Overview

In deployments where multiple on-premise Konvoy clusters are running on the same L2 network, there can be multiple Keepalived deployments trying to claim the same virtual router ID (VRID) as another deployment in your network, which can lead to network instability.

Problem

In the case that there is a large amount of gratuitous ARP requests coming from Konvoy nodes, there may be a configuration conflict with Keepalived. When two or more clusters are configured to use the same VRID, both will try to claim it and send out a series of gratuitous ARP requests. When there is a conflict due to two deployments trying to own the same VRID, you will see logging such as the below:


Fri Jan 21 17:16:10 2022: (lb-vips) Entering BACKUP STATE
Fri Jan 21 17:16:10 2022: (lb-vips) removing VIPs.
Fri Jan 21 17:16:10 2022: (lb-vips) ip address associated with VRID 51 not present in MASTER advert : <Control plane endpoint>
Fri Jan 21 17:16:10 2022: (lb-vips) ip address associated with VRID 51 not present in MASTER advert : <Control plane endpoint>
Fri Jan 21 17:16:10 2022: (lb-vips) ip address associated with VRID 51 not present in MASTER advert : <Control plane endpoint>
Fri Jan 21 17:16:30 2022: (lb-vips) Receive advertisement timeout
Fri Jan 21 17:16:30 2022: (lb-vips) Entering MASTER STATE
When Keepalived enters the master state, it will send a series of five Gratiutious ARP requests out for every virtual IP (VIP) that is configured:
Fri Jan 21 17:16:30 2022: (lb-vips) Entering MASTER STATE
Fri Jan 21 17:16:30 2022: (lb-vips) setting VIPs.
Fri Jan 21 17:16:30 2022: (lb-vips) Sending/queueing gratuitous ARPs on ens192 for <Controll plane endpoint>
Fri Jan 21 17:16:30 2022: Sending gratuitous ARP on ens0 for <Control plane endpoint>
Fri Jan 21 17:16:30 2022: Sending gratuitous ARP on ens0 for <Control plane endpoint>
Fri Jan 21 17:16:30 2022: Sending gratuitous ARP on ens0 for <Control plane endpoint>
Fri Jan 21 17:16:30 2022: Sending gratuitous ARP on ens0 for <Control plane endpoint>
Fri Jan 21 17:16:30 2022: Sending gratuitous ARP on ens0 for <Control plane endpoint>

These gratuitous ARP requests will be present among all Keepalived pods, leading to a large amount of overhead and general instability within the network.

Solution

You can validate the configured value by describing the keepalived pod and inspecting the vrrp_instance configuration for its virtual_router_id:

vrrp_instance lb-vips {
state BACKUP
interface ens192
virtual_router_id 51
priority 100
advert_int 1
nopreempt # Prevent fail-back
track_script {
chk_script
}

If multiple clusters are configured to use the same VRID, you will need to edit the static pod manifest on each control-plane node and update your cluster.yaml to reflect the new value.
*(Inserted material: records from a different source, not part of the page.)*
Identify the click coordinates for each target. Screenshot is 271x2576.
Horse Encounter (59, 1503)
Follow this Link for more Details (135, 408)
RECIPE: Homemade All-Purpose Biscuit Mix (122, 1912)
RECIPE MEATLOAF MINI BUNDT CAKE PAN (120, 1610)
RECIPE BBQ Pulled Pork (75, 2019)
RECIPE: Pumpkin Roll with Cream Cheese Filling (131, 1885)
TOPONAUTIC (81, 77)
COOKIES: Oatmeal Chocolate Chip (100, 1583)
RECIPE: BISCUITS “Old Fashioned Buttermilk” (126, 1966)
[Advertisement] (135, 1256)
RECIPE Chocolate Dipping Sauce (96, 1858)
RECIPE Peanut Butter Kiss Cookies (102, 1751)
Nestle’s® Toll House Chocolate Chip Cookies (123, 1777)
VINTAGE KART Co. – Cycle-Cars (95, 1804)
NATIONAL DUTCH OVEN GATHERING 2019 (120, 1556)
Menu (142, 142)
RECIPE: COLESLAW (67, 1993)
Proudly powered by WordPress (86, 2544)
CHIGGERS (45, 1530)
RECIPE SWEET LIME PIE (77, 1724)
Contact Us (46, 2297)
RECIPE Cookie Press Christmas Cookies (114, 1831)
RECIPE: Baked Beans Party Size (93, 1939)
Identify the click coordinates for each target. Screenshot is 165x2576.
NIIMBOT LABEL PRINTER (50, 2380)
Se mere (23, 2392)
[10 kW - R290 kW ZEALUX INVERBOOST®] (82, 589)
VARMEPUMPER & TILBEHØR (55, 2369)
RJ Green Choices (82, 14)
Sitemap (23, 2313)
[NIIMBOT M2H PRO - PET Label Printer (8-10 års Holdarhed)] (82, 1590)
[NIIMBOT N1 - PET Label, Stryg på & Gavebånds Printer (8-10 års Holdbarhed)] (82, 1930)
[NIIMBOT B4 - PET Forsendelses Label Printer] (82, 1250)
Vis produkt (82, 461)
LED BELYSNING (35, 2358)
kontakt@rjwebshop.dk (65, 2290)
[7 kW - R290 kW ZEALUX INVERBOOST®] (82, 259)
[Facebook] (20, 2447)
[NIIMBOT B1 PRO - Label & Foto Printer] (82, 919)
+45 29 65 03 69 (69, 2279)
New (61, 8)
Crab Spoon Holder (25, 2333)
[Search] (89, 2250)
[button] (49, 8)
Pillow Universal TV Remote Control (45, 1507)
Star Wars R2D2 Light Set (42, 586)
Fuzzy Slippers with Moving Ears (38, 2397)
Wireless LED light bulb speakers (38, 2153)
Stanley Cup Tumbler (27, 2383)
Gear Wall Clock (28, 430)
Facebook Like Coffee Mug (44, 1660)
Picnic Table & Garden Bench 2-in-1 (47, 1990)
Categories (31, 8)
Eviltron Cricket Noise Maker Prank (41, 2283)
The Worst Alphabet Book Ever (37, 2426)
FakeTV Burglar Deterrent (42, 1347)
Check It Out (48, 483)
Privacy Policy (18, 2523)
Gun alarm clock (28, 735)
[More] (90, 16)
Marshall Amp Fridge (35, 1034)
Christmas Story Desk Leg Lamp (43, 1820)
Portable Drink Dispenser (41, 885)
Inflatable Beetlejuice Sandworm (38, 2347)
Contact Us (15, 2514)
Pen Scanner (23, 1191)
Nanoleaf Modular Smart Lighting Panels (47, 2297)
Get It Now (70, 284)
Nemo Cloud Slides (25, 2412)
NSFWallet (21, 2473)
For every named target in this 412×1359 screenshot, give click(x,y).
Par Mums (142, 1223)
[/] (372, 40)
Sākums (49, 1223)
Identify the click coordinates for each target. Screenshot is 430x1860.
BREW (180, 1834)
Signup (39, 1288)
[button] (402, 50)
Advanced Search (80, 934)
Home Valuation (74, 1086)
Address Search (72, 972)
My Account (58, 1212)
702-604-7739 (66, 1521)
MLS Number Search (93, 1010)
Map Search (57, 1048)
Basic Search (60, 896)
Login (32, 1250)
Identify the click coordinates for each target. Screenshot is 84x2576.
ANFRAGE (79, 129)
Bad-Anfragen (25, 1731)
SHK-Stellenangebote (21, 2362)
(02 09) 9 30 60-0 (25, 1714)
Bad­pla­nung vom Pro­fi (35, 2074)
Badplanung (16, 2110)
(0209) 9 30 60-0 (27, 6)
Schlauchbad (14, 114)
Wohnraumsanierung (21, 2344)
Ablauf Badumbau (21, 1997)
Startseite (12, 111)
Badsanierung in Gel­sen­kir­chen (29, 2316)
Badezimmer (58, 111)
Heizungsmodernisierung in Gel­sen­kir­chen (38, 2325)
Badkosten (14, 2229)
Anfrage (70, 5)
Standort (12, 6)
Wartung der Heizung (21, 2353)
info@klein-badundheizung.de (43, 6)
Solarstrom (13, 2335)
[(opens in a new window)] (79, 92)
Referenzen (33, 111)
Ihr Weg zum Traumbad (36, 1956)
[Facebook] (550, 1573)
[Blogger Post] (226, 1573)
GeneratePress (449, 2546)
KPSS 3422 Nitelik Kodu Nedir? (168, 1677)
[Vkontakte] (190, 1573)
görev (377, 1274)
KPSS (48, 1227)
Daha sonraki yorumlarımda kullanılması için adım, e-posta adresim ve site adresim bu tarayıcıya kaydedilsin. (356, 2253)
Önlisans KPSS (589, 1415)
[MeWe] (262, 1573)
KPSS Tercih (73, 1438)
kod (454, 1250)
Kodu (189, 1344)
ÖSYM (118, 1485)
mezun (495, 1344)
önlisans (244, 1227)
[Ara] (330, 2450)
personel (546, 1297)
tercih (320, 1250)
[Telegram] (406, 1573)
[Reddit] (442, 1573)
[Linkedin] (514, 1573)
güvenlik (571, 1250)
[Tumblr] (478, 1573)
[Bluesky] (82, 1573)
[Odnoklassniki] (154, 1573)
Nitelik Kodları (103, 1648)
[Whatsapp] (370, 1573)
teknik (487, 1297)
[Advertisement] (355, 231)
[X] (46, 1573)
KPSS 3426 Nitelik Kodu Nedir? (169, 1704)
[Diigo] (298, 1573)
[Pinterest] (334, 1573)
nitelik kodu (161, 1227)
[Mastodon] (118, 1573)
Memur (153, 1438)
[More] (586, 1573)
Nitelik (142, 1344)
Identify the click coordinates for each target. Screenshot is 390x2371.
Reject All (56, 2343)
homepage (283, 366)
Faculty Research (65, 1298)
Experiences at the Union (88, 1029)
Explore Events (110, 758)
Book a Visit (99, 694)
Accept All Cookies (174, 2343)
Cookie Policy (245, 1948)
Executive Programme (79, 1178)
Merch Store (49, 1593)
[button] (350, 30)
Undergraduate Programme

The Keepalived.yaml will be located with your static pod manifest directory, which by default is located within /etc/Kubernetes/manifests. Within keepalived.yaml, you will need to edit the spec.containers.env section within the keepalived container to contain a unique value between 0-255:

containers:
  - command:
    - /usr/sbin/keepalived
    - --dont-fork
    - --dump-conf
    - --log-console
    - --log-detail
    - --vrrp
    - --snmp
    - --snmp-agent-socket
    - /var/agentx/master.sock
    env:
    - name: VRID
      value: <Update this value>

When this value is updated, Kubernetes will automatically restart the Keepalived pod on that control plane. Once all pods are updated to a new value, the amount of gratuitous ARP requests will normalize to around one a minute.

Please note all control-plane nodes in a cluster need to have the same VRID value.